Recently I did a blog about the seven deadly sins. I even included the ones that I suffer from the most; I wasn’t surprised when I found out I suffered the most from pride. That really made me start thinking. It is rumored pride is the only sin that a person can’t beat and that pride comes before a big fall. Since then I have thought about when pride crosses over to hubris and if I am in fact that close. In ancient times mortals had the gods to keep them in place and make sure that they didn’t get out of line. In today’s times we have employers, community and church leaders, and good friends to make sure that we don’t get too full of ourselves. The question becomes what can a person do for themselves to realize what is too far or too much of a sense of pride?
With the twenty-something years I have been alive I have been a fortunate and promising individual. Whenever I looked I was doing something that my peers and even some adults weren’t doing. I was baptized at the age of four by my choice, from there I was one of the three people to start the student government association at my elementary school, in addition being the first year book editor and I would even be left in charge of the office. All of that was by the age of eleven. From there I went on to concur playing two instruments, National Junior Honor Society, overcoming my mother’s passing and the accomplishments continued to add up. Never did I think I was gaining a big ego or overvaluing myself.

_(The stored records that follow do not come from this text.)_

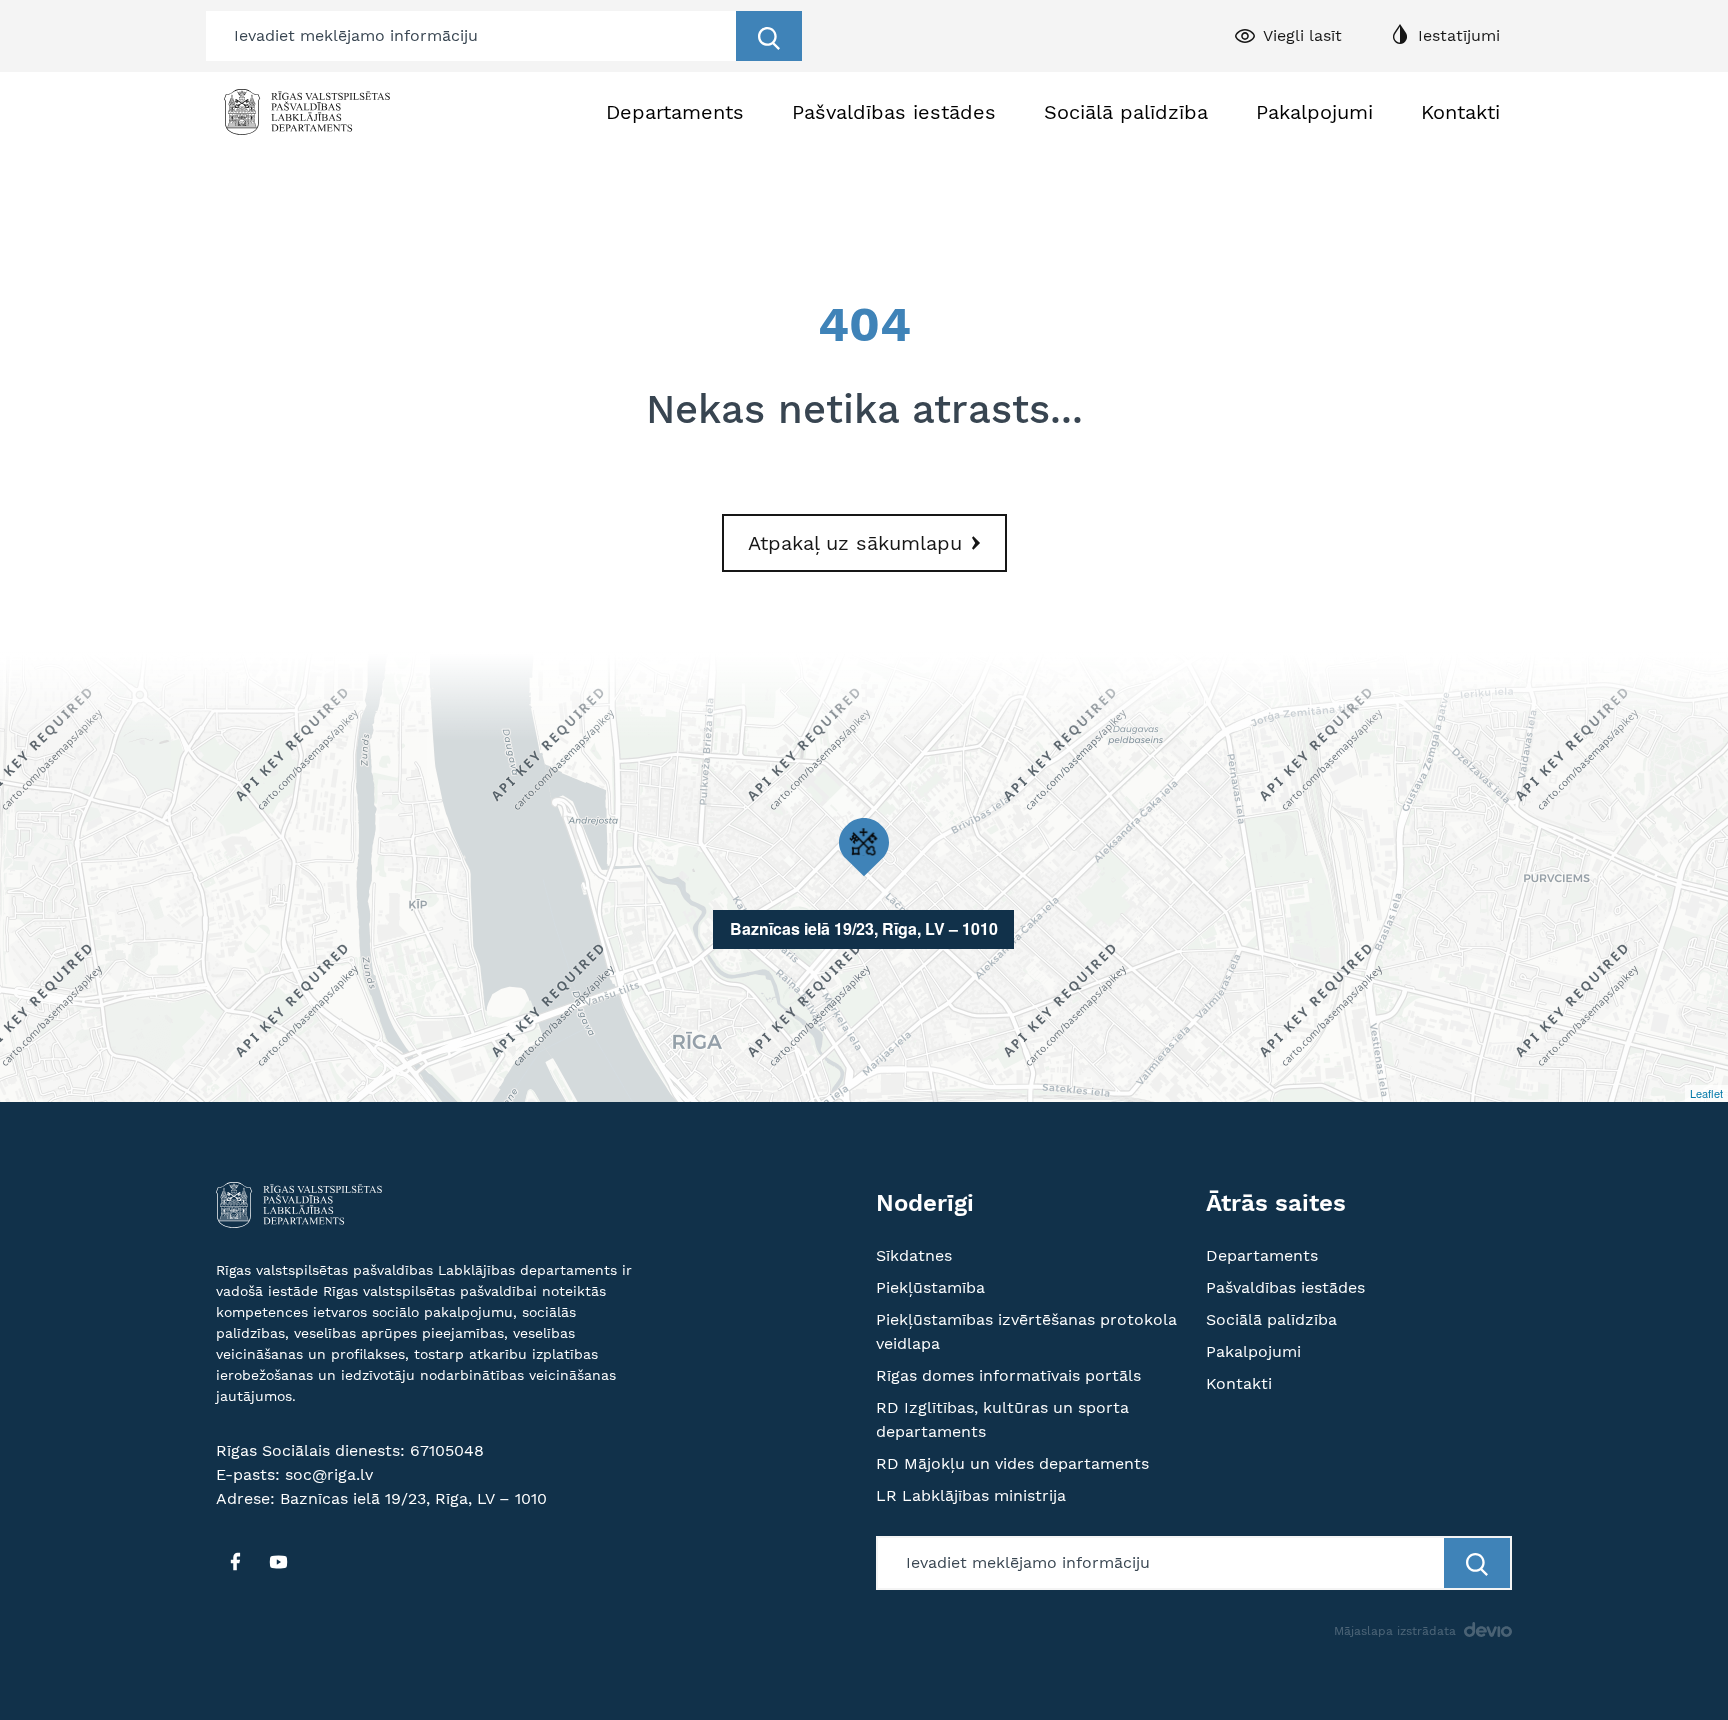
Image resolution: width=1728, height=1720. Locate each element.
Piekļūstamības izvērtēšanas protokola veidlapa (1026, 1331)
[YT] (278, 1562)
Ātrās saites (1276, 1203)
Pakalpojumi (1314, 112)
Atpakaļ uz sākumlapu (855, 543)
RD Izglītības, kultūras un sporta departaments (1002, 1419)
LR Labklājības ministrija (971, 1495)
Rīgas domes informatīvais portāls (1008, 1375)
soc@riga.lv (329, 1474)
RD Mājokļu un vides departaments (1012, 1463)
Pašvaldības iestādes (894, 112)
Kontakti (1460, 112)
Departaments (675, 112)
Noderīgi (925, 1203)
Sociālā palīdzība (1126, 112)
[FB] (235, 1562)
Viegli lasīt (1302, 35)
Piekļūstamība (930, 1287)
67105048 (447, 1450)
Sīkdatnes (914, 1255)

Once I reached high school I didn’t slow down, in fact I sped up and added more to my plate. It was finally in high school I gained self confidence. I think then was the first time people began to see me as arrogant or anything of the like. Most of the time I ignored the talk because I have never thought I am better than anyone else; I just figured that people had a problem because I was moving upward and doing a lot in high school, the church, and my community. Once I graduated high school as Salutatorian I continued to do more and more once I reached college. I felt that if I wasn’t moving forward I was moving backwards. Again I encountered the arrogance and stuck up talk, but I ignored it because I know at the end of the day it’s not me.
Reading more and more of Greek literature helped me to understand what some of those characters went through and perhaps where the differences begin to develop in life. The mortals back then had reasons to believe why they were good or possibly even deserving of more as I have. I always figured that arrogance partially came from an empty feeling of entitlement. One thing I know I can do is look back on my accomplishments and feel proud of what I have done in life. The bad part is sometimes looking back all a person can do is see the end result, not the struggling to get there and that someone else was only a half inch away. Truly it is amazing to see just how much of a slippery slope pride becomes. It’s dangerous, it allows a person to believe they aren’t prideful until it’s too late and by that time the person believes they have a reason to be prideful but they don’t realize truly how bad they are. By the time that conclusion is reached hubris sets in and it takes a fatal or near fatal action to place a mortal being in place. With the state of the nation I believe I have come to my low point or significant setback in life.
The trick, the thing that a person can ultimately do is never believe how great they really are. Once you start believing the hype and the way people treat you your ego automatically develops and grows. I am in the state where I know realize what it’s going to take for me to get out of my hubris state and death defying fall; I can no longer look back. There is a term that I am officially adopting, “I am only as good as my next victory”. Now that I am out of college the time for setbacks is over and the pressure to succeed has become that much more real. I know one thing; I won’t go into the history books for hubris.